Manage Access to the Amazon SageMaker Catalog Source

Alation Cloud Service Applies to Alation Cloud Service instances of Alation

Enhanced Connector Enhanced connectors add extended capabilities and require a separate entitlement in addition to your Alation platform license.

When you use the Amazon SageMaker Catalog Enhanced connector, you create a dedicated data source type specific to this connector: a SageMaker data source. This data source type becomes available automatically when the connector features are enabled in your Alation instance.

The SageMaker data source includes privacy settings and can be configured as either public or private, depending on how you want to control visibility and access. By default, SageMaker sources are public.

You can manage the visibility of a SageMaker source from the Access tab on its Settings page.

A SageMaker source can be either public (visible to all users) or private (visible only to specific users and groups designated by a SageMaker Source Admin). By default, SageMaker sources are public.

You can manage the visibility of a SageMaker source from the Access tab on its settings page.

Note

SageMaker sources are not available by default and can only be added to the catalog if they have been enabled for your instance by Alation Support. These steps assume that SageMaker support is already enabled.

SageMaker Source Privacy

Users can access a SageMaker source as Source Admins or Viewers:

  • Source Admins — The SageMaker Source Admin access allows editing the settings page, including managing access to the SageMaker source, changing the connection parameters, scheduling, and running metadata extraction (MDE).

  • Viewers — The Viewer access allows viewing the SageMaker source and its child objects in the catalog, including finding them with Alation Search.

By default, you can set SageMaker sources to one of two privacy modes.
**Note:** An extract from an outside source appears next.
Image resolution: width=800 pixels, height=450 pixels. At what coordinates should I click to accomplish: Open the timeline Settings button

The modes are described in the table below.

Privacy Mode

Description

Public

  • By default, everyone has Viewer permissions

  • Only selected people or groups have Source Admin permissions

  • You can add multiple Source Admins

  • Default permission level for new members is Source Admin

  • Server Admins always have permissions to edit access settings

  • On a SageMaker source, Server Admins must give themselves Source Admin permissions to the SageMaker source before they can edit other settings

Private

  • Only selected people have permissions

  • On a SageMaker source, Admins can add members with any permission level

  • On a SageMaker source, the default permission level for new members is Viewer

  • For child objects of a SageMaker source, new members inherit their permission level from the source; if they have no permissions on the SageMaker source, their permission level is Viewer

  • Server Admins always have permissions to edit access settings

  • On a SageMaker source, Server Admins must give themselves Source Admin permissions to the SageMaker source before they can edit other settings

Manage Access to a Public SageMaker Source

To manage access:

  1. Open the Access tab of your SageMaker source settings.
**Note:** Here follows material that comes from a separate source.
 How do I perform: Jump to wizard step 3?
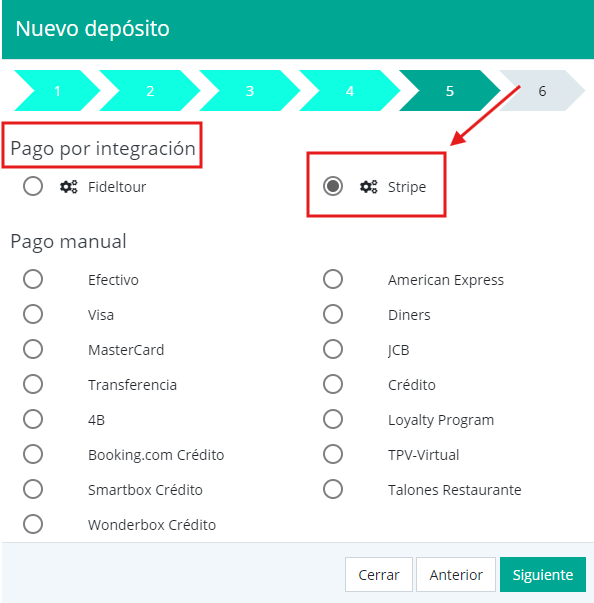pos(250,91)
  2. Under the People section, on the right of the Source Admins table title, click the +Add button. A quick search list will open.

  3. Start typing the name of a user or group in the search field. Search will provide dynamic prompts that you can select from. Select the user or group you want.

  4. The user or group you selected will be added to the Source Admins table. These users now have Source Admin access and can view and edit the SageMaker source settings.

Manage Access to a Private SageMaker Source

To grant or revoke access to or from users and groups:

  1. Open the Access tab of your SageMaker source settings.

  2. Under the People section, on the right of the Viewers & Source Admins table title, click the +Add button. A quick search list will open.

  3. Start typing the name of a user or group in the search field. Search will provide dynamic prompts that you can select from. Select the user or group you want.

  4. The user or group you selected will be added to the Viewers & Source Admins table. Initially, all newly added users or groups are Viewers.

  5. To change the access level to Source Admin, use the dropdown list in the Access Level column. Select Source Admin from the list.

Revoke Access

To revoke SageMaker source access from a user or group:

  1. Locate the user or group in the Source Admins table (for Public sources) or the Viewers & Source Admins table (for Private sources), depending on your SageMaker source’s privacy setting.

  2. For this user or group, click Remove in the rightmost column of the table. The user will be removed from the table.

    Note

    You cannot remove Source Admin access from the last remaining SageMaker Source Admin.

Access for Server Admins

Users with the role of Server Admin can grant the SageMaker Source Admin access to themselves on any SageMaker source.

To grant access:

  1. As a Server Admin, open the catalog page of a SageMaker source.

  2. On the top right of the page, click More and then Settings.

  3. The Edit Your Permissions to Access Settings dialog will open. In this dialog, click Go to Access.

  4. You’ll land on the Access tab of the settings. Other tabs will be disabled until you’ve opened access to yourself. Use the information in SageMaker Source Privacy to grant yourself access.